Rhythmic top 40 (1989-199?)
The format lasted a few years before the station became “Hot 94-9” KZHT, and the format changed to Rhythmic Top 40 with a hybrid mix of Dance and Modern tracks.

Top 40 (199?-2003)
The station, as Top 40 “94-9 ZHT” was popular among youth along the Wasatch Front. KZHT moved up the dial to 97.1 FM in December 2003 taking over KISN-FM and maintained the Top 40 format.

Rock (2004-2013) 
The former KZHT became KHTB with a Rock format branded as “94-9 The Blaze" the following month on January 14, 2004. The reason for the move was primarily based on signal. The 94.9 transmitter is located on Lake Mountain south of Salt Lake, and west of Provo, while 97.1's transmitter is located on Farnsworth Peak.

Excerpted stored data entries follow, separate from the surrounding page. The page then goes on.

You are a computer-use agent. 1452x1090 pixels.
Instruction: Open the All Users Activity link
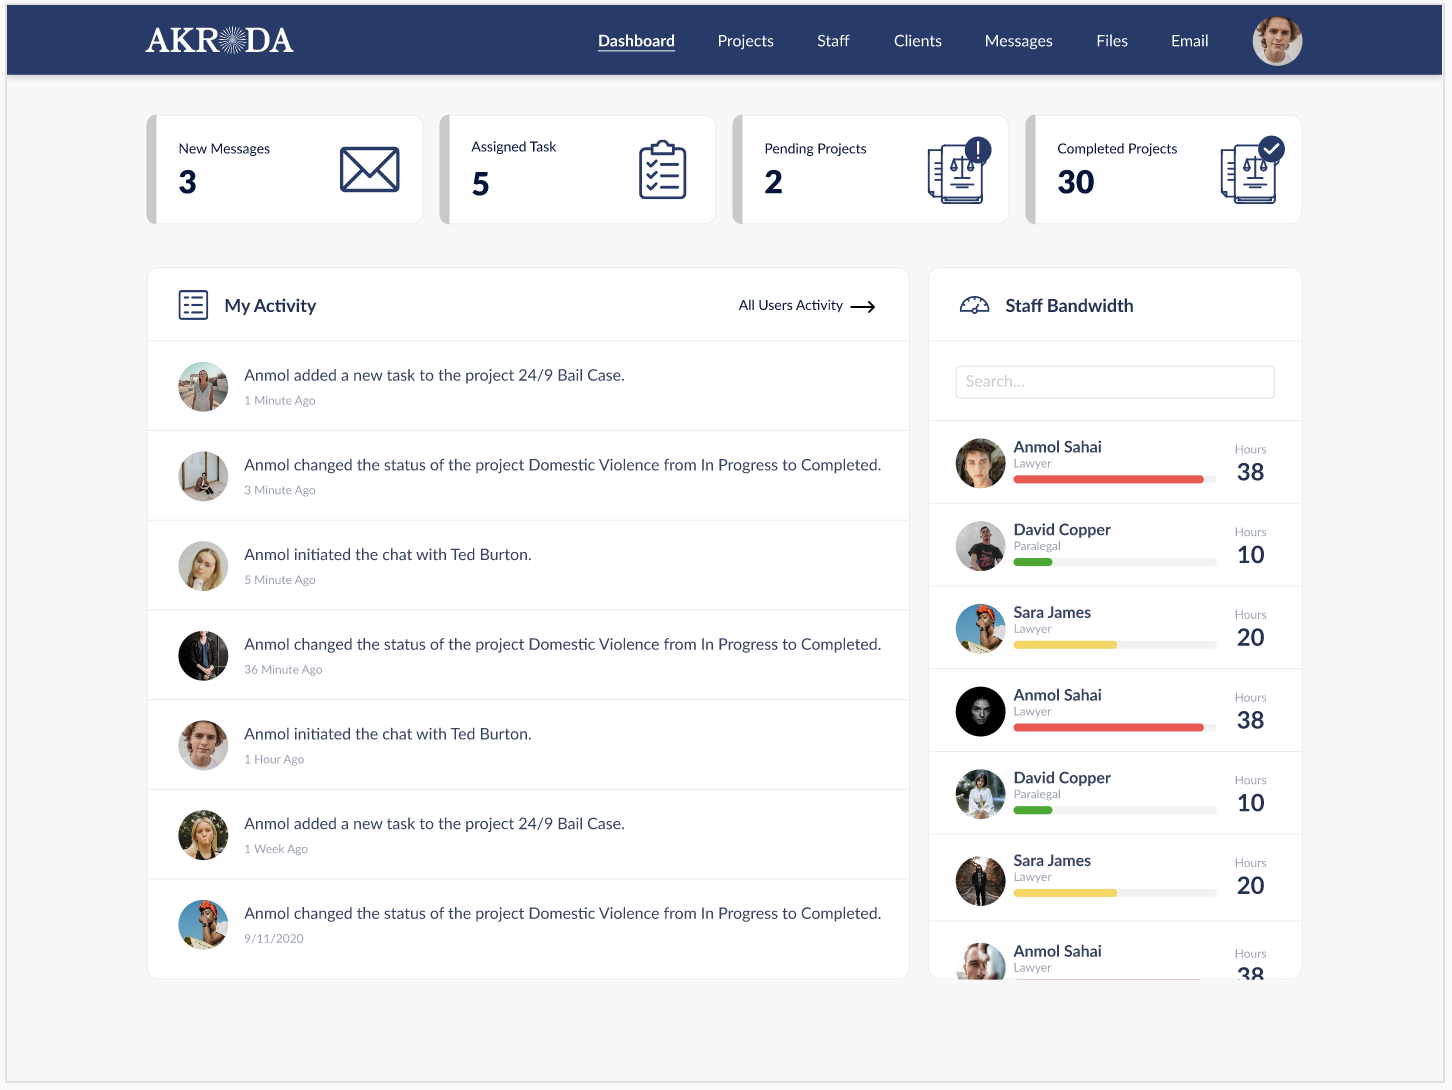pyautogui.click(x=790, y=306)
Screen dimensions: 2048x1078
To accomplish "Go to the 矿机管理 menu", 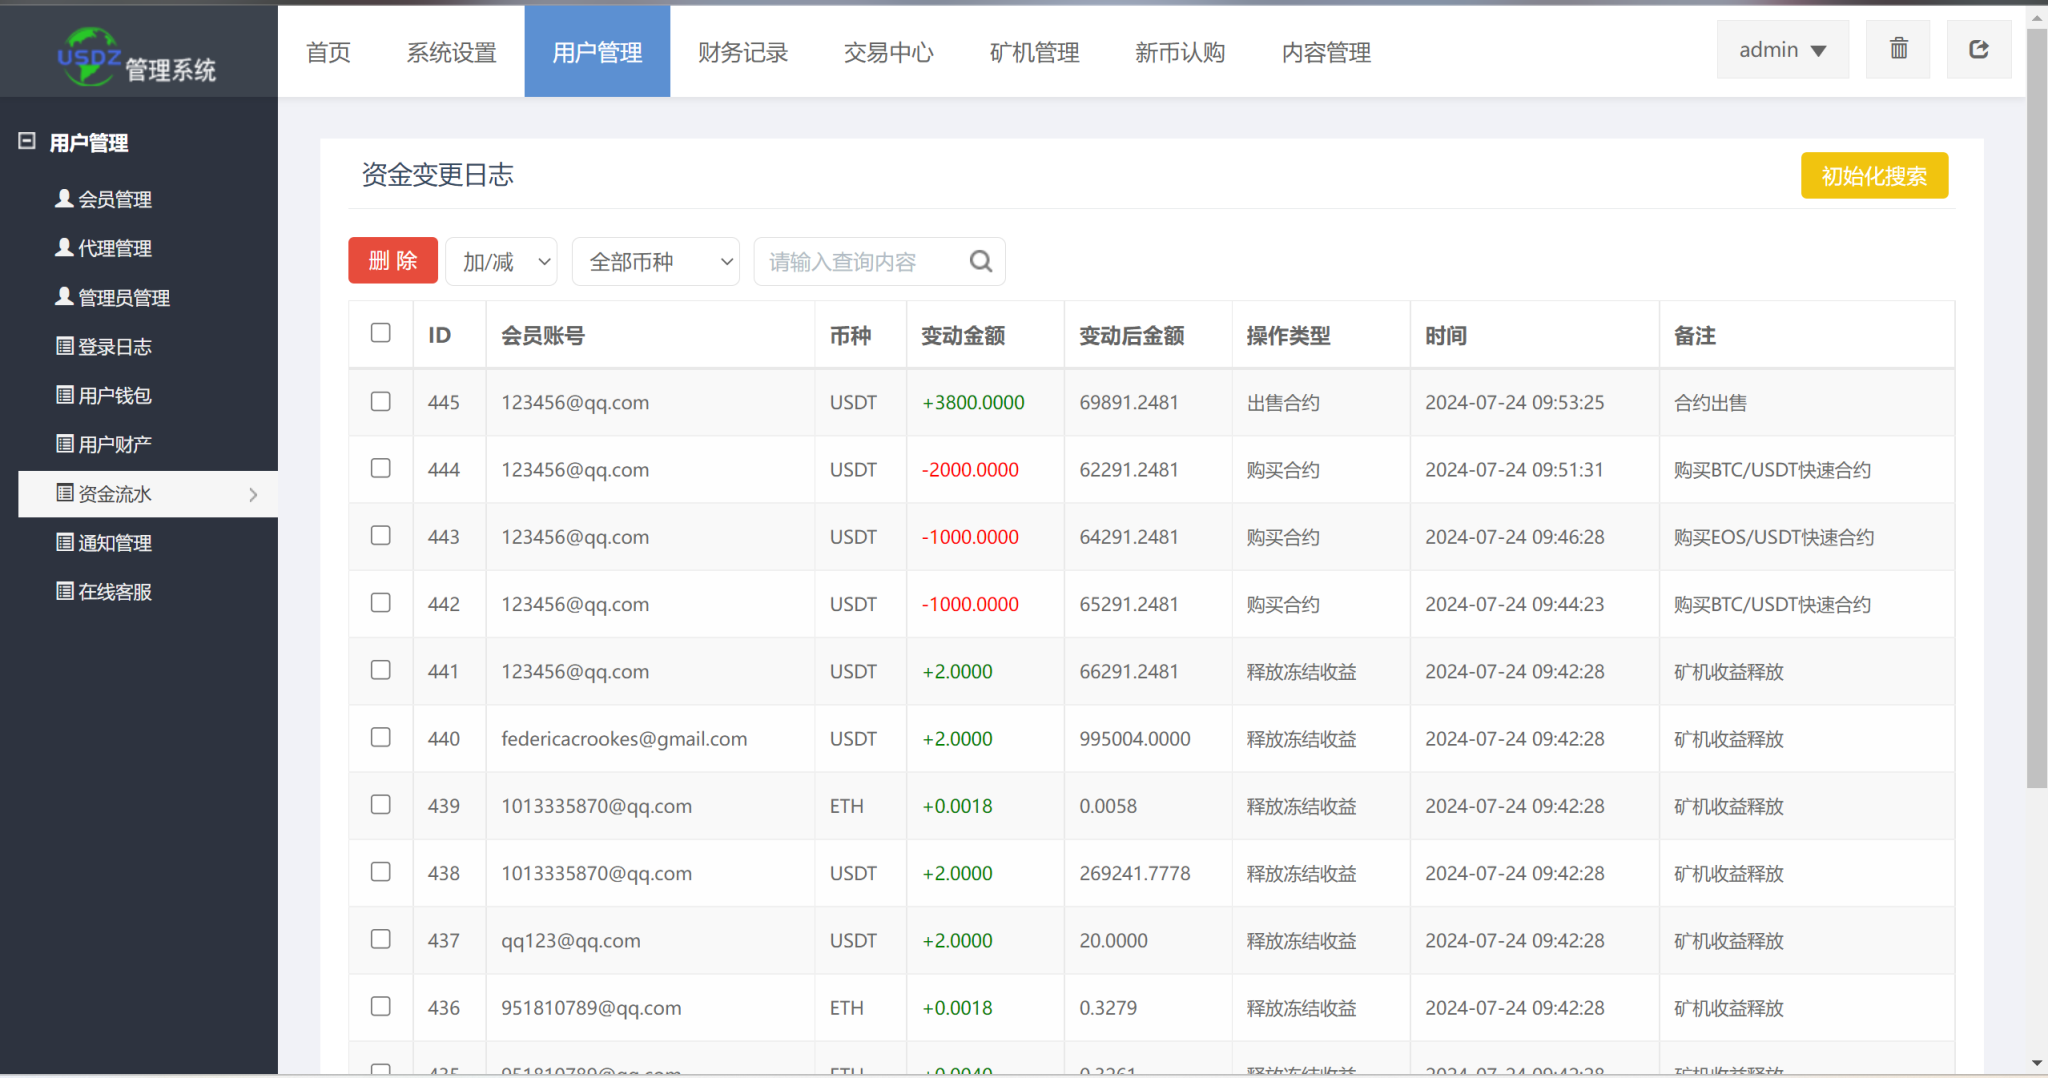I will tap(1034, 52).
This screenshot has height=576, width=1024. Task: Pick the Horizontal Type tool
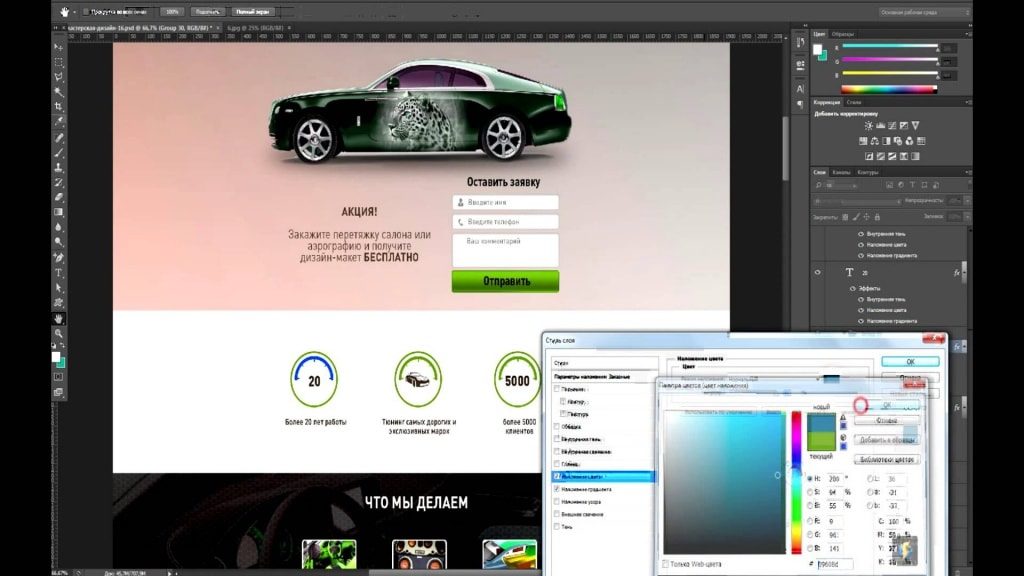59,272
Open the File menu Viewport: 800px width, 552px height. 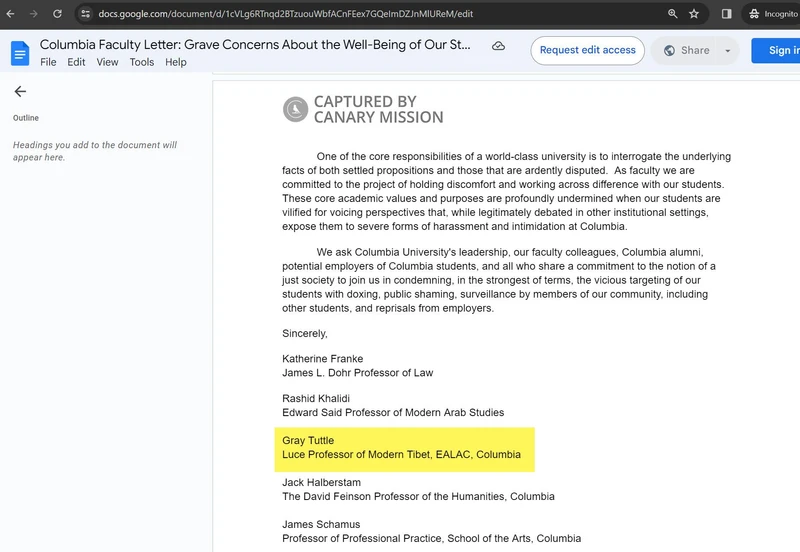pos(49,62)
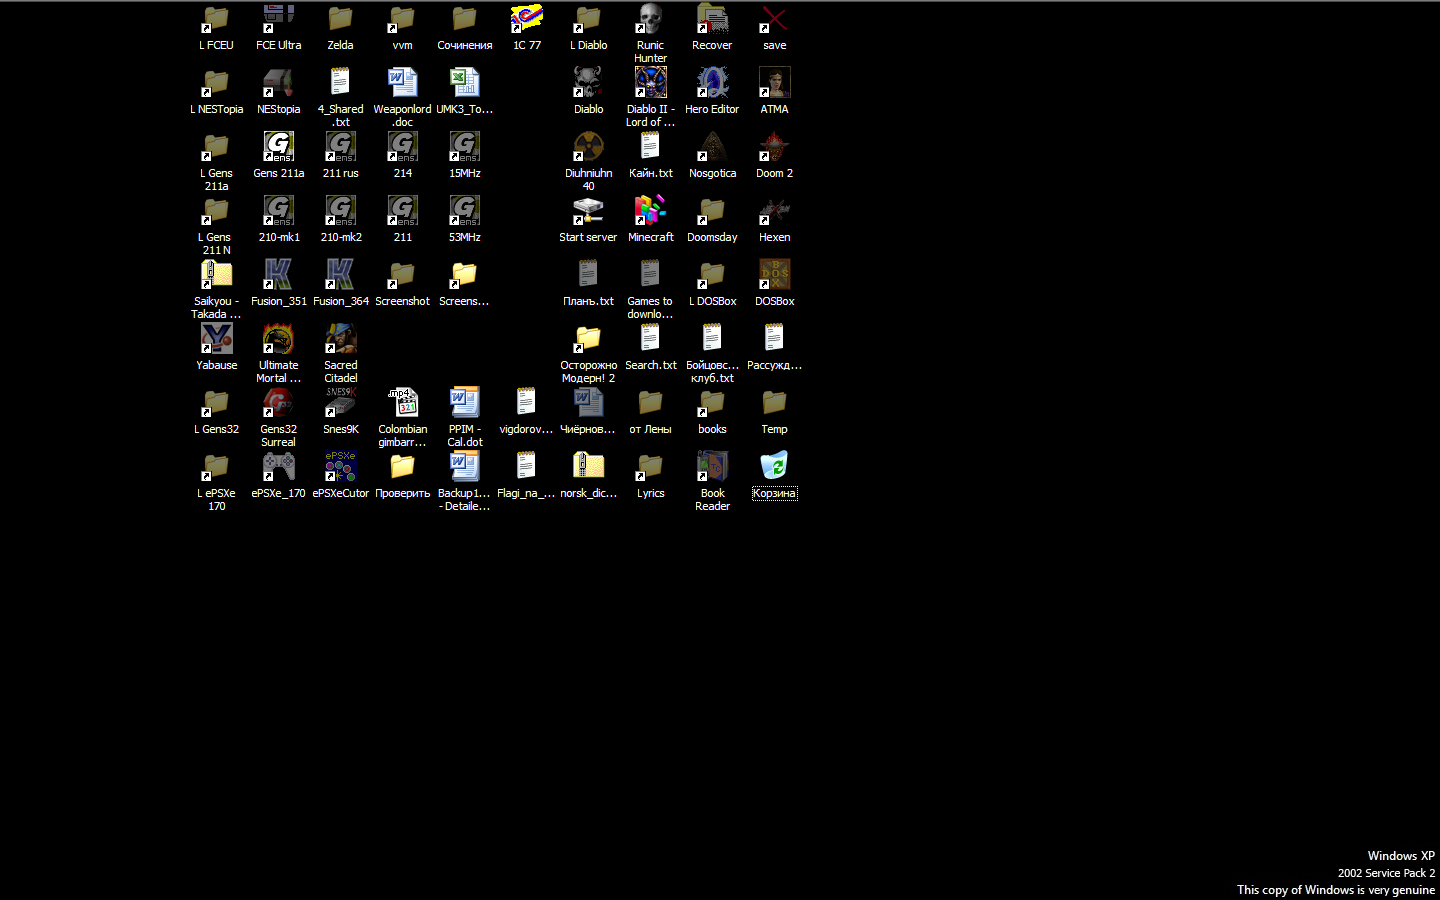Click the Weaponlord.doc Word document

tap(402, 84)
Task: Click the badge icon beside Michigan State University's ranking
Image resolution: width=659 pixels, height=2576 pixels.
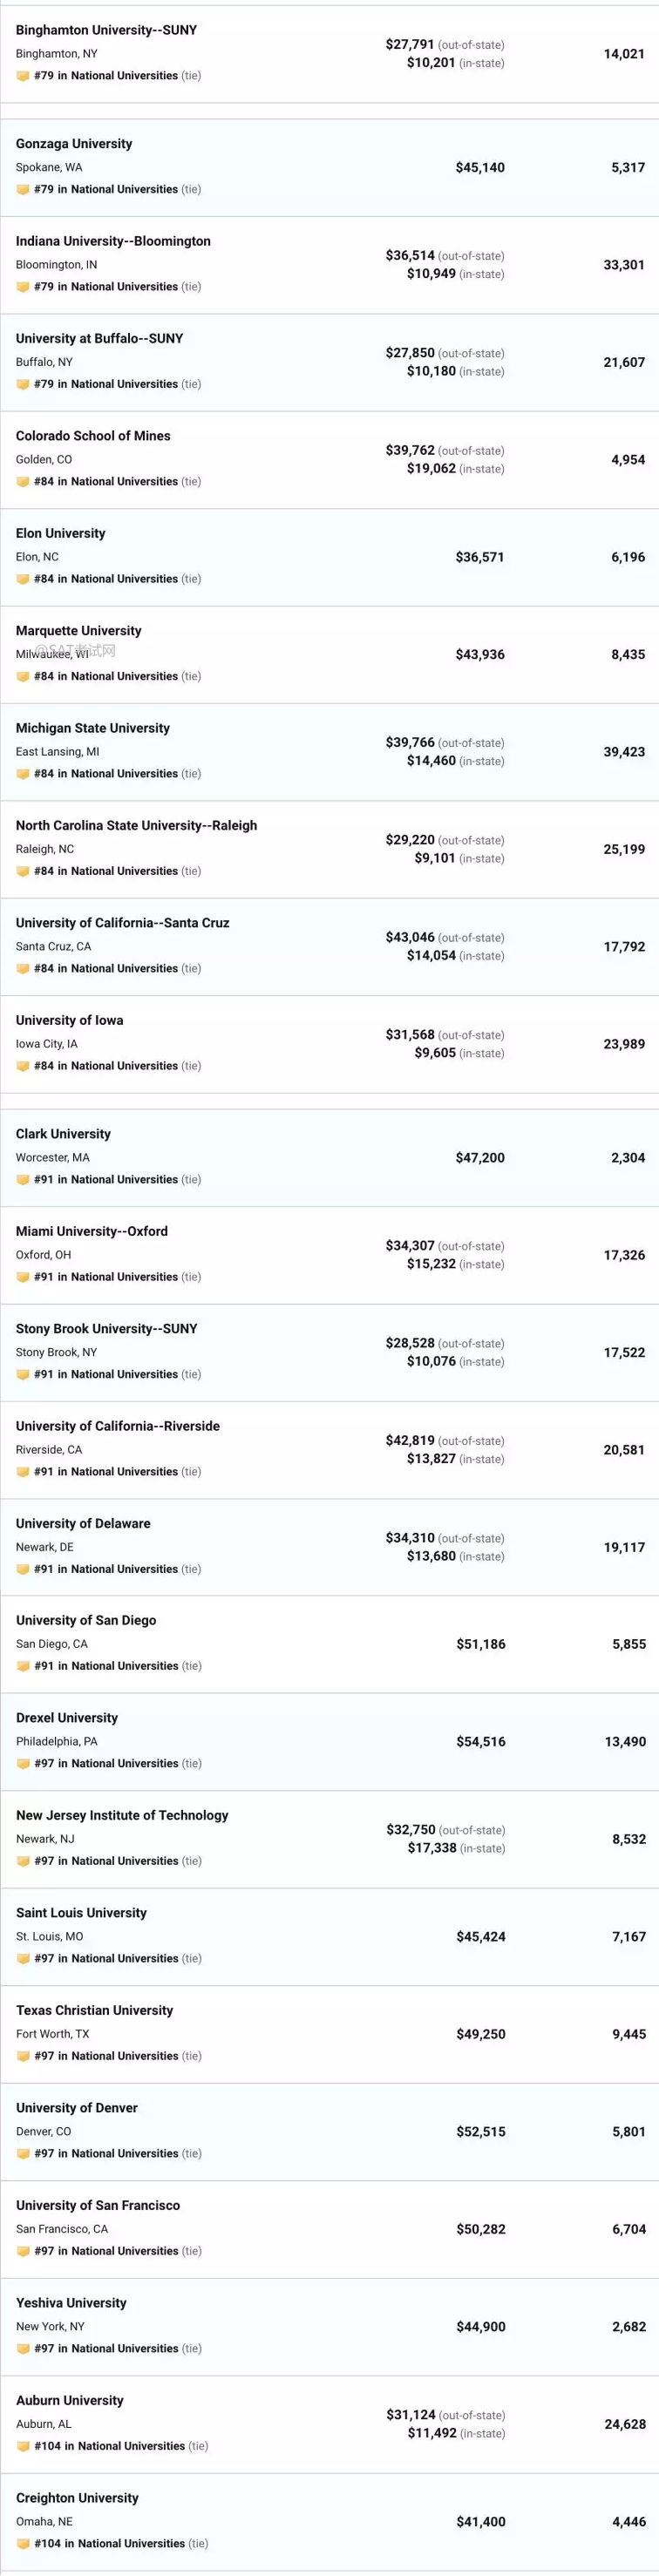Action: coord(22,774)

In August 2008, Citadel acquired the frequency and "The Blaze" moved to 97.5 which was then the defunct KOAY. KHTB then became known as 94.9 Z-Rock, an active rock station going up against KXRK. Sister station KBER moved to classic rock at the same time. Citadel merged with Cumulus Media on September 16, 2011.

Alternative (2013-2015) 
On September 2, 2013, KHTB shifted to an alternative rock format, branded as "ALT 94.9".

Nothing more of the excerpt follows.